Antropologi Musik merupakan dua disiplin ilmu yang saling berkorelasi antara “Antropologi” dengan “Musikologi”. Kedua disiplin ilmu ini sering digunakan oleh para etnomusikolog untuk mengkaji kesenian (musik) yang ada disuatu ranah sosial. Hal ini membuat ilmu Etnomusikologi memiliki perspektif yang cukup banyak tetapi tetap memiliki relasi yang saling terikat.
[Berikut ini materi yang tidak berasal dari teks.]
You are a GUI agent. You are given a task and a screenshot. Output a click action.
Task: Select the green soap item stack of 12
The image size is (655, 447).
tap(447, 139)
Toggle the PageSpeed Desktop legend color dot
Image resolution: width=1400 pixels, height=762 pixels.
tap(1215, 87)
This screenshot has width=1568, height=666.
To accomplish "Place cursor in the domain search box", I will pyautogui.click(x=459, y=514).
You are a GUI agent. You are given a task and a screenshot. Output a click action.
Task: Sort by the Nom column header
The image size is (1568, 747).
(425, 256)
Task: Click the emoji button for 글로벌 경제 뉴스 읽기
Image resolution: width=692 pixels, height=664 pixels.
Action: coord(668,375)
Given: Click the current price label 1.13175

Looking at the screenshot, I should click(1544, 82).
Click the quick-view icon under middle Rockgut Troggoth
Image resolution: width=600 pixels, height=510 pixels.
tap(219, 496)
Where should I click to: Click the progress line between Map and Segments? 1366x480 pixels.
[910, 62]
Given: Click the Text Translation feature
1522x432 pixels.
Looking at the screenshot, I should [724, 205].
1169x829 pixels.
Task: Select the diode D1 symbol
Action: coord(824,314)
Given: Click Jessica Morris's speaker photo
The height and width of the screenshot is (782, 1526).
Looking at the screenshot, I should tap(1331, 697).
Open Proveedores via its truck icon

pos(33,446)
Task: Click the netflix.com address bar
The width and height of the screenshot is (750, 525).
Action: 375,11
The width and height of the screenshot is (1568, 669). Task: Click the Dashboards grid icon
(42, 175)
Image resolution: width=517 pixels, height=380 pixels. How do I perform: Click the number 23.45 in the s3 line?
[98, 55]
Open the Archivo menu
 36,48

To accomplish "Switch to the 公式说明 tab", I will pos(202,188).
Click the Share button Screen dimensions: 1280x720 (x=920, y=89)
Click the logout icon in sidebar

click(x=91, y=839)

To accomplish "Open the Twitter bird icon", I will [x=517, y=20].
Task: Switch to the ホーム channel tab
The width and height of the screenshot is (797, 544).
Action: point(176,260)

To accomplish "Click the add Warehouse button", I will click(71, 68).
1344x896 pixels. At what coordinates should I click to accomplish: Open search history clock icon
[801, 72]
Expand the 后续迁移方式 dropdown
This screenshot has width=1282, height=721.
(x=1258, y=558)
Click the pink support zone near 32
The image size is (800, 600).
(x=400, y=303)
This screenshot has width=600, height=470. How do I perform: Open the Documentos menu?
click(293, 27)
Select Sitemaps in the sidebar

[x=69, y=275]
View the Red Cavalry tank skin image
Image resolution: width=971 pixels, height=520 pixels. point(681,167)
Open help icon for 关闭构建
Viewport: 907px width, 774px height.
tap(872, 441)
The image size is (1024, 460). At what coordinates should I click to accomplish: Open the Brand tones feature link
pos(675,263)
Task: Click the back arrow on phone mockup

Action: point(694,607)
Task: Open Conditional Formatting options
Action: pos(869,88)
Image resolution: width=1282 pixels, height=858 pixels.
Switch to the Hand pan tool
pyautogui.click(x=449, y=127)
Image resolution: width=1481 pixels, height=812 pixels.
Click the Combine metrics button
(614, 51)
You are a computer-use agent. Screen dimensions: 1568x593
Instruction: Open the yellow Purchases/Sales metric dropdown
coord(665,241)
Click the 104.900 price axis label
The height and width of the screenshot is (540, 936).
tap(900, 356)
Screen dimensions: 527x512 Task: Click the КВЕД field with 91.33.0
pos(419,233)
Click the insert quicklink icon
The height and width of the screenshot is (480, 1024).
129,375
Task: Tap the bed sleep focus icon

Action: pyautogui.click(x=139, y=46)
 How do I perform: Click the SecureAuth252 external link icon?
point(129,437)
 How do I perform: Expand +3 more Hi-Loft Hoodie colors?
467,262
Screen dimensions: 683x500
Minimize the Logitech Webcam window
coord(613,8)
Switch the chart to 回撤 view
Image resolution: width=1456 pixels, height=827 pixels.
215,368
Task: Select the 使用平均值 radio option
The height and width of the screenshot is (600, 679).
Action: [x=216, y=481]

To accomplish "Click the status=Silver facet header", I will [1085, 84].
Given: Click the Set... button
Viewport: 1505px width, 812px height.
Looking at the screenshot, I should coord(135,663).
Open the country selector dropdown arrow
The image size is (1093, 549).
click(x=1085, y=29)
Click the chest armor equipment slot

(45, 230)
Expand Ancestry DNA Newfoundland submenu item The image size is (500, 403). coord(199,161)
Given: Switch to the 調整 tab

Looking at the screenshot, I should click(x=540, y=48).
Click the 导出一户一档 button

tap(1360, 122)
Sebelum memaparkan tentang Antropologi Musik lebih jauh, ada baiknya memisahkan dua kata menjadi “Antropologi” dengan “Musik”. Hal ini bertujuan untuk melihat lebih jelas definisi dari dua kata tersebut sehingga teks dan konteks dari Antropologi Musik menjadi lebih jelas dan tidak ambigu.
1.   ANTROPOLOGI
Antropologi merupakan kata yang berasal dari Bahasa Yunani, yaitu  “anthropos” yang artinya “manusia” dan “logy” atau “logos” yang berarti “ilmu”. Secara harfiah dapat ditarik kesimpulan bahwa Antropologi merupakan ilmu yang mempelajari tentang aspek manusia.[1] Secara implisit, Antropologi merupakan ilmu tentang manusia.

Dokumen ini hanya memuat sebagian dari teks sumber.